Search code examples
floating-pointfloating-point-conversion

Algorithm for Floating point conversion format IEEE


Assuming i have a floating point (fp) of a given format FA (i.e. with his exponent size, mantissa size), and more specifically something like

FA fa;

and suppose i wanted this to a format FB with an operation FA2FB, which gives a floating point number fb, i.e. something like

FB fb = FA_2_FB(fa);

At best of your knowledge does the IEEE standard provide a general way to perform this casting? (it could be a narrowing a widening or simply a format change, with the same amount of bits.

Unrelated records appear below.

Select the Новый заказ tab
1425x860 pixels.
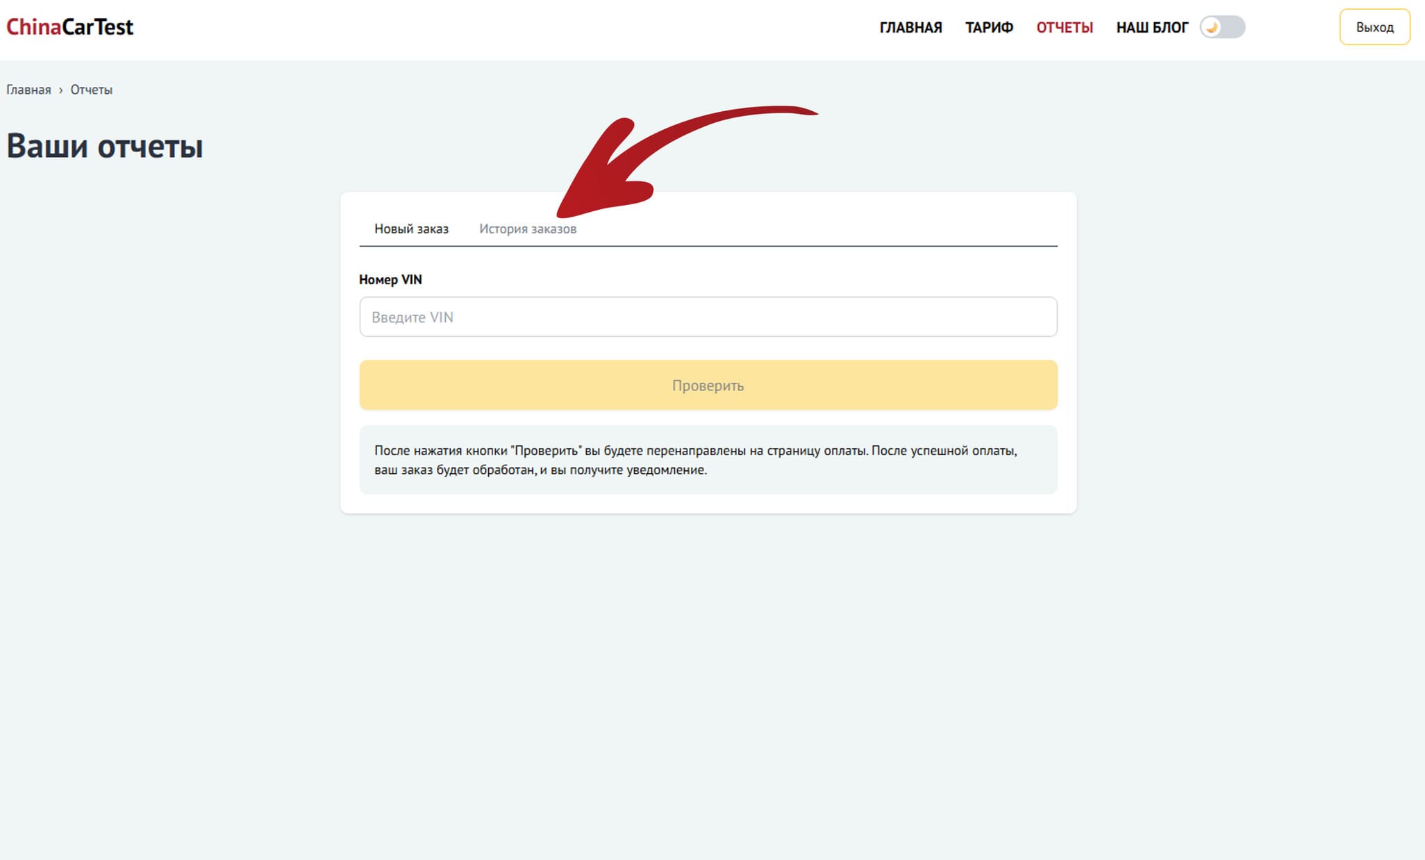tap(411, 229)
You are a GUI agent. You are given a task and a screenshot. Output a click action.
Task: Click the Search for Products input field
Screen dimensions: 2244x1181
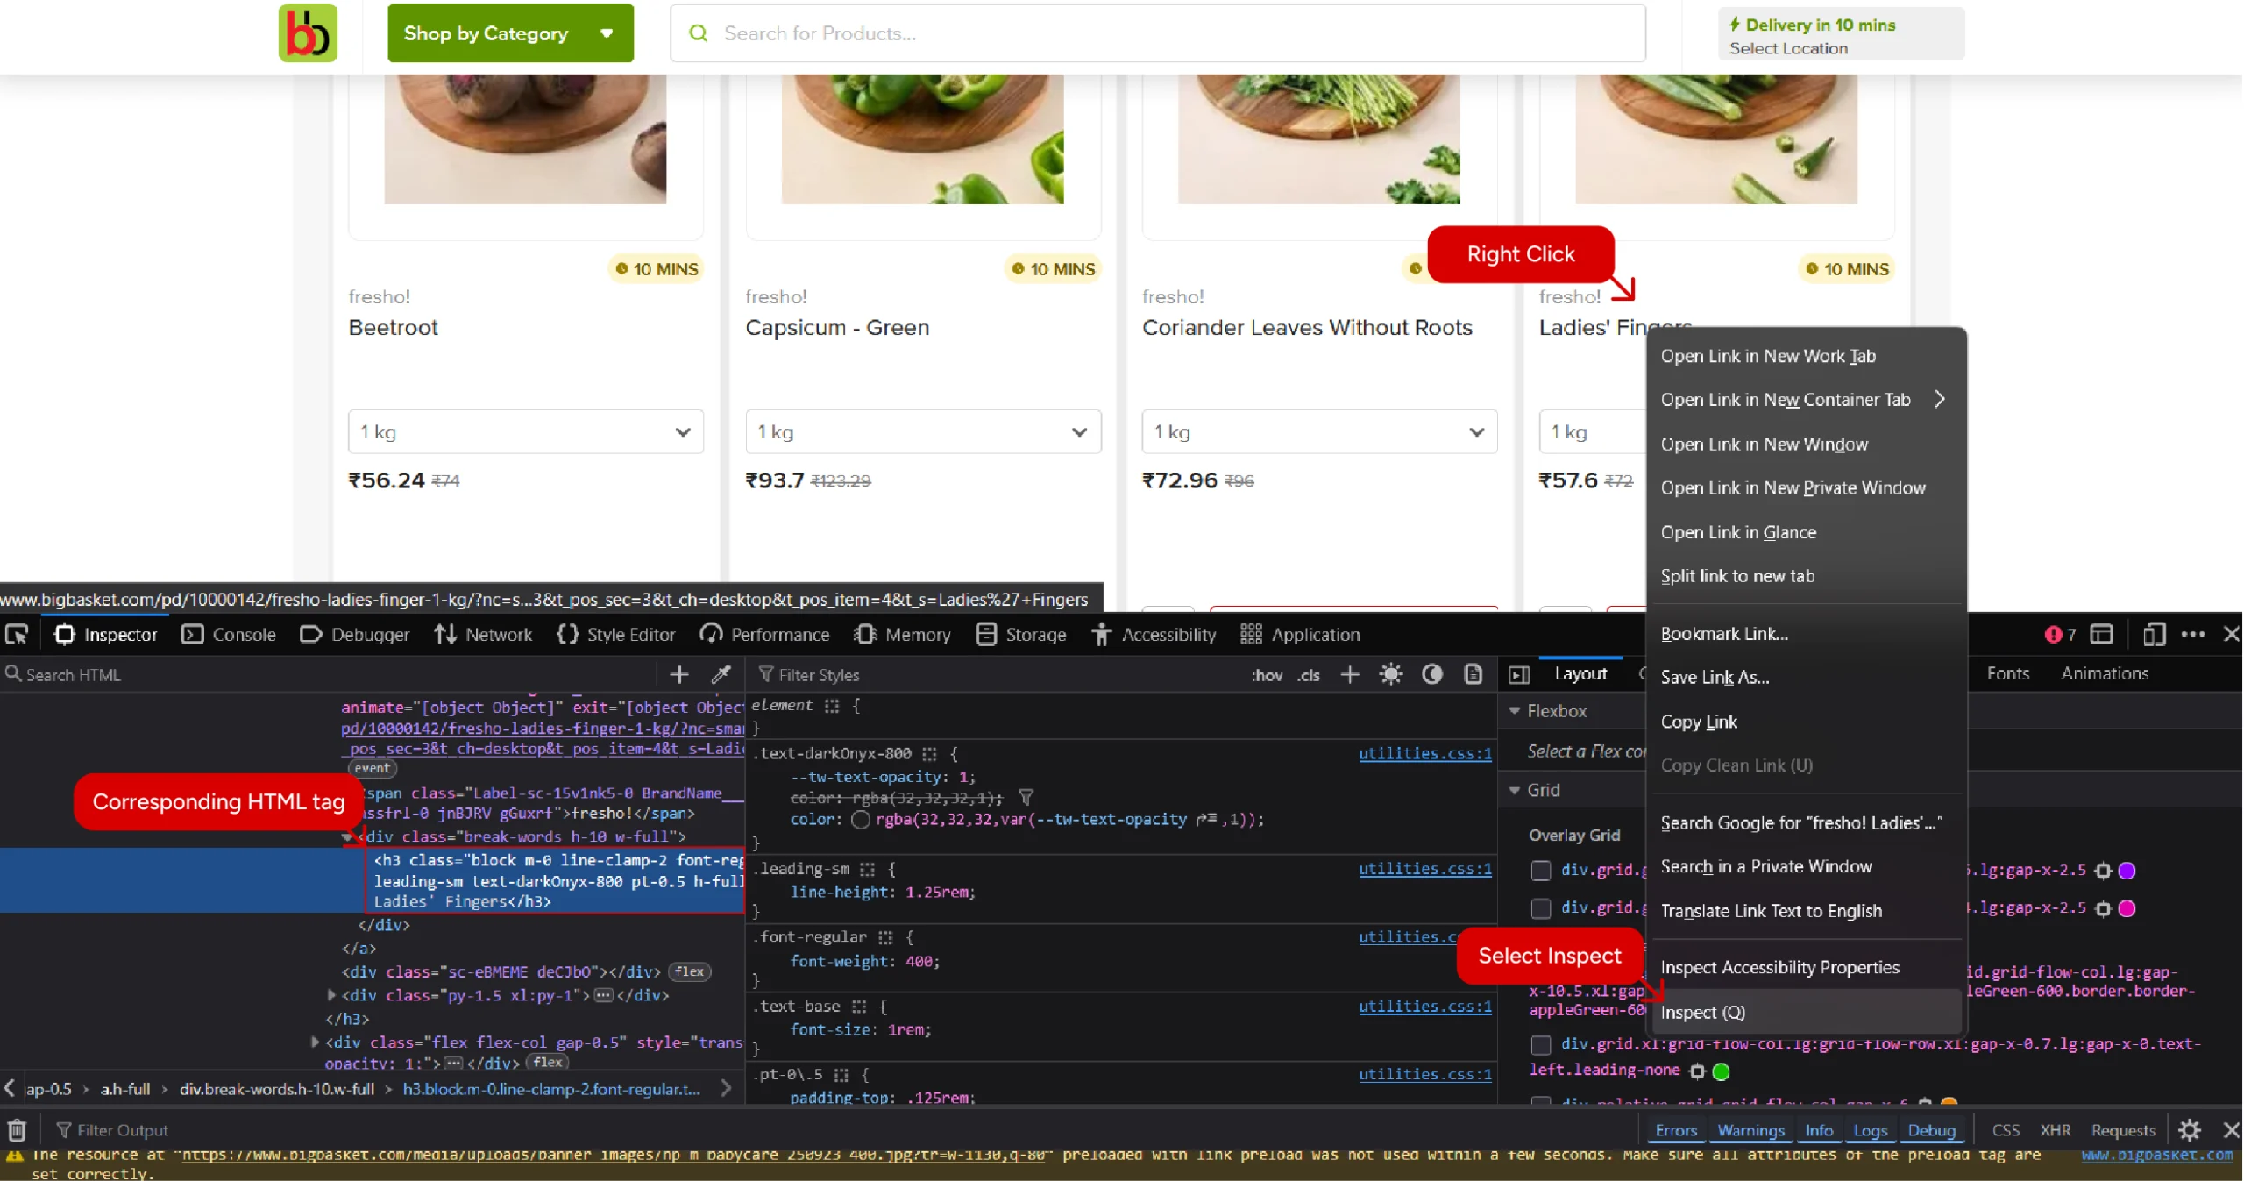point(964,32)
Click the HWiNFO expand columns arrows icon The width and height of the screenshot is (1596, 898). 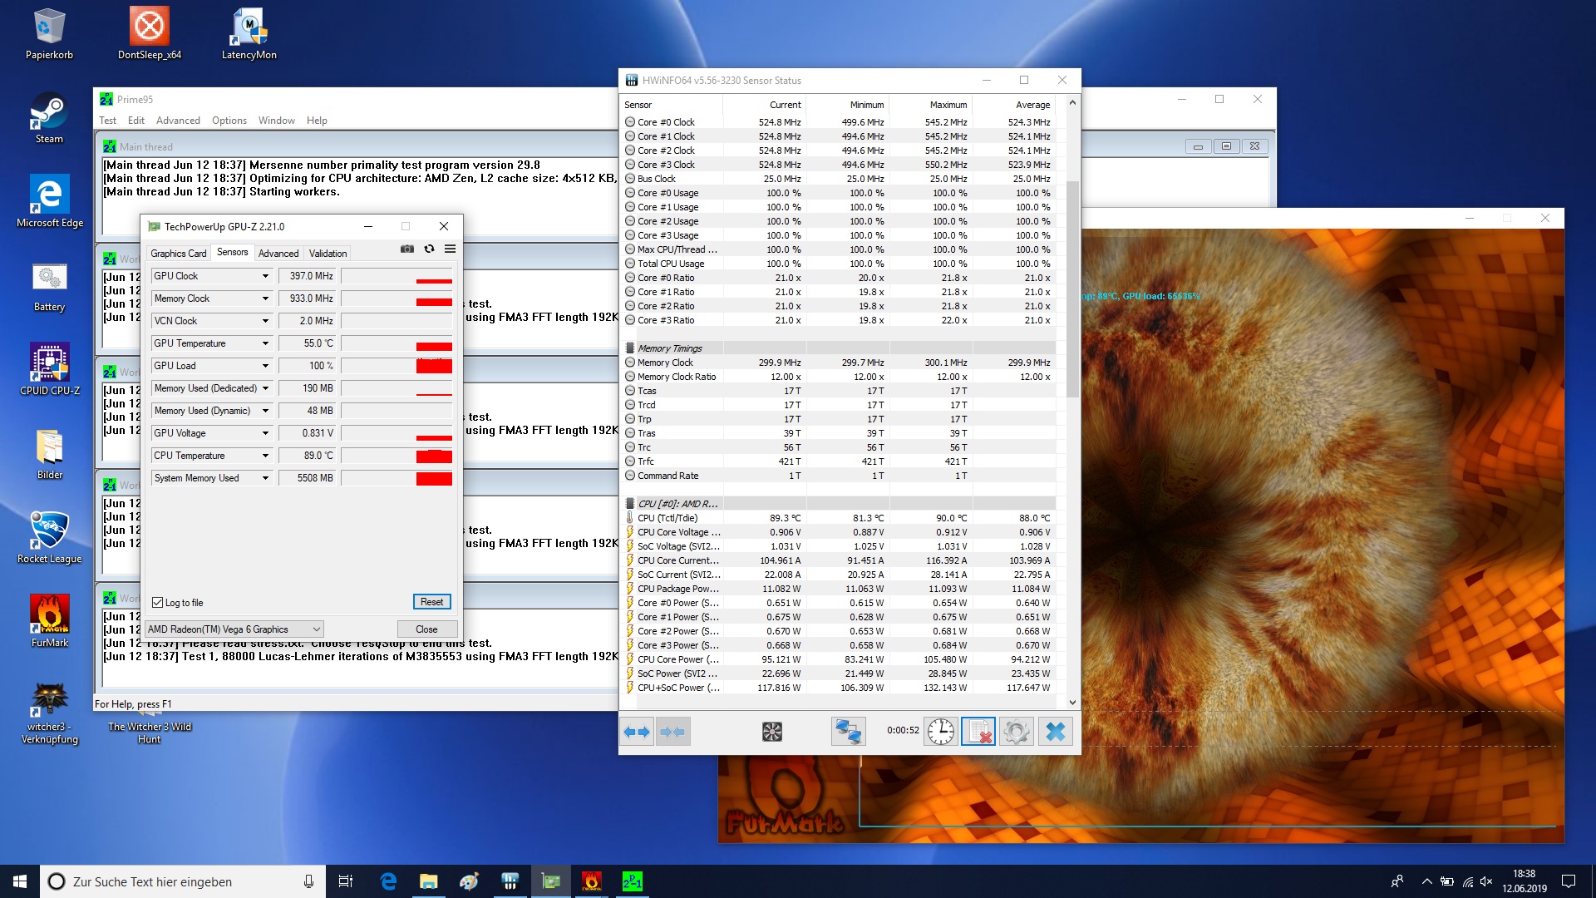tap(637, 732)
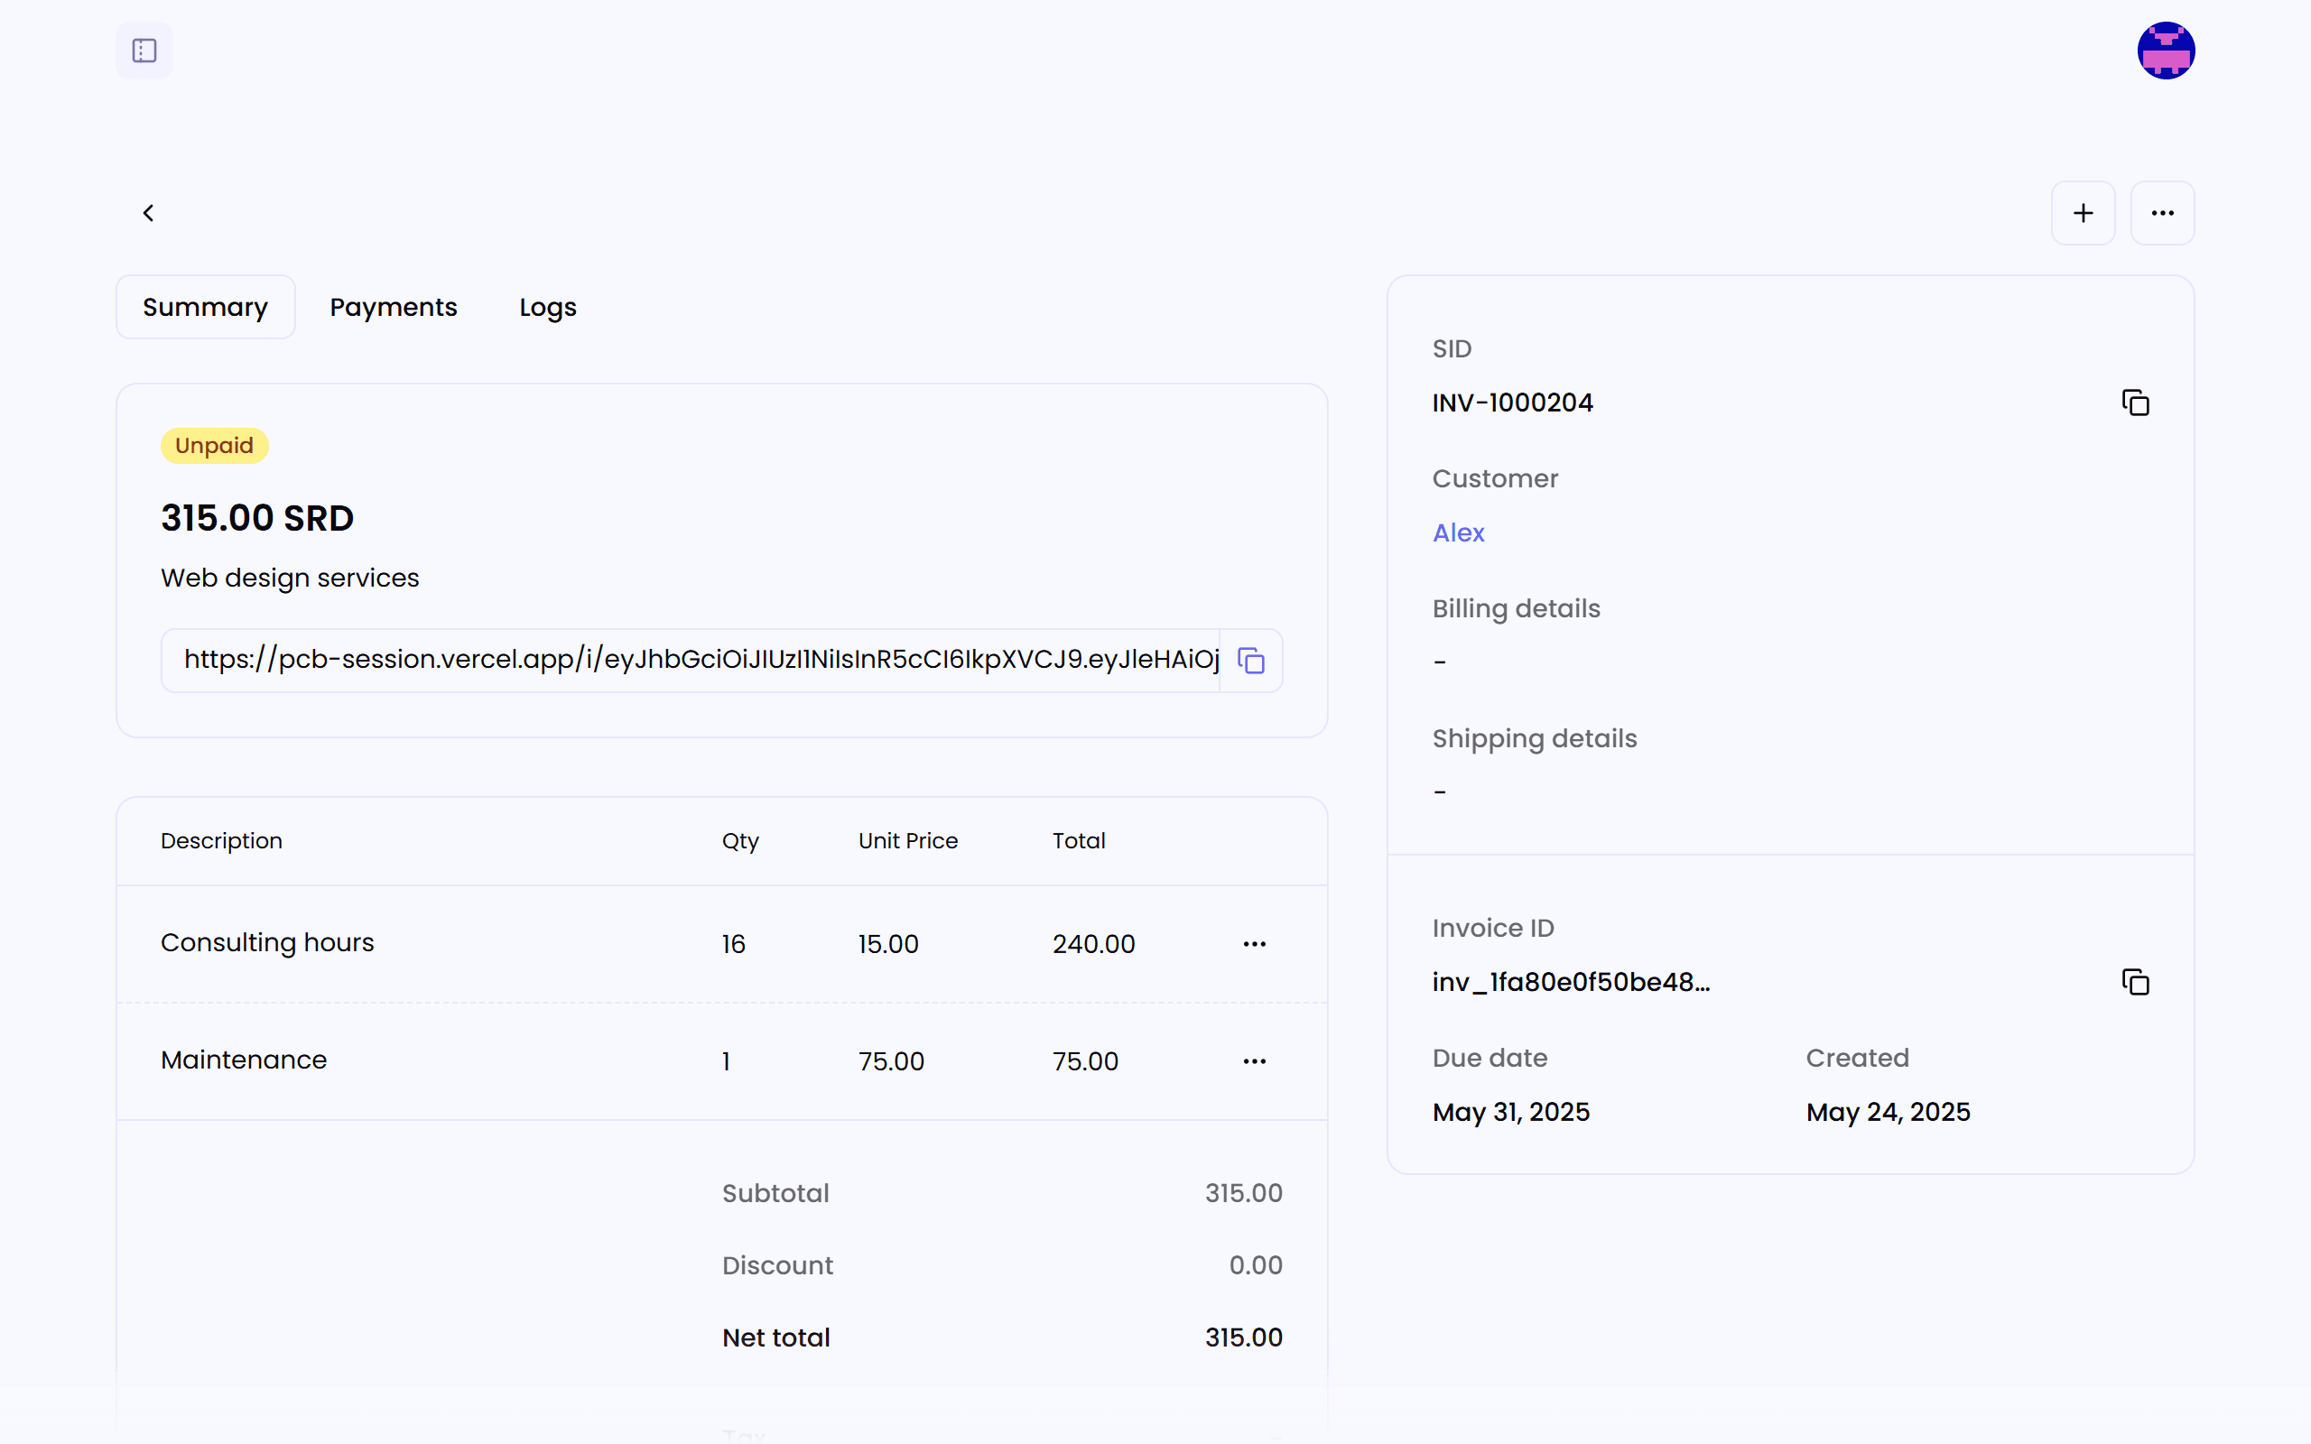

Is it clear my question? If the standard doesn't provide anything i will specify which cases i'm considering.


Solution

  • I am copying the terminology from the Wikipedia article IEEE floating point

    I think the best approach to this is to split it into four problems:

    1. Identify NaN and infinite input, and directly generate the corresponding bit pattern in the destination format.
    2. Given a number input, extract the sign, significand, and exponent
    3. Check for overflow and subnormal in the new format. If overflow, generate the appropriate infinity. If subnormal, calculate the number of bits to keep in the significand.
    4. Pack into the new format. That may require rounding if the new significand has fewer bits than the old one.

    You will need to select one of the standard rounding modes. The simplest is rounding towards zero, which is simple truncation. However, I recommend round to nearest with the midpoint rounded to even. For that, you need to look both at the value of the first dropped bit, and also whether there are any non-zero bits beyond it.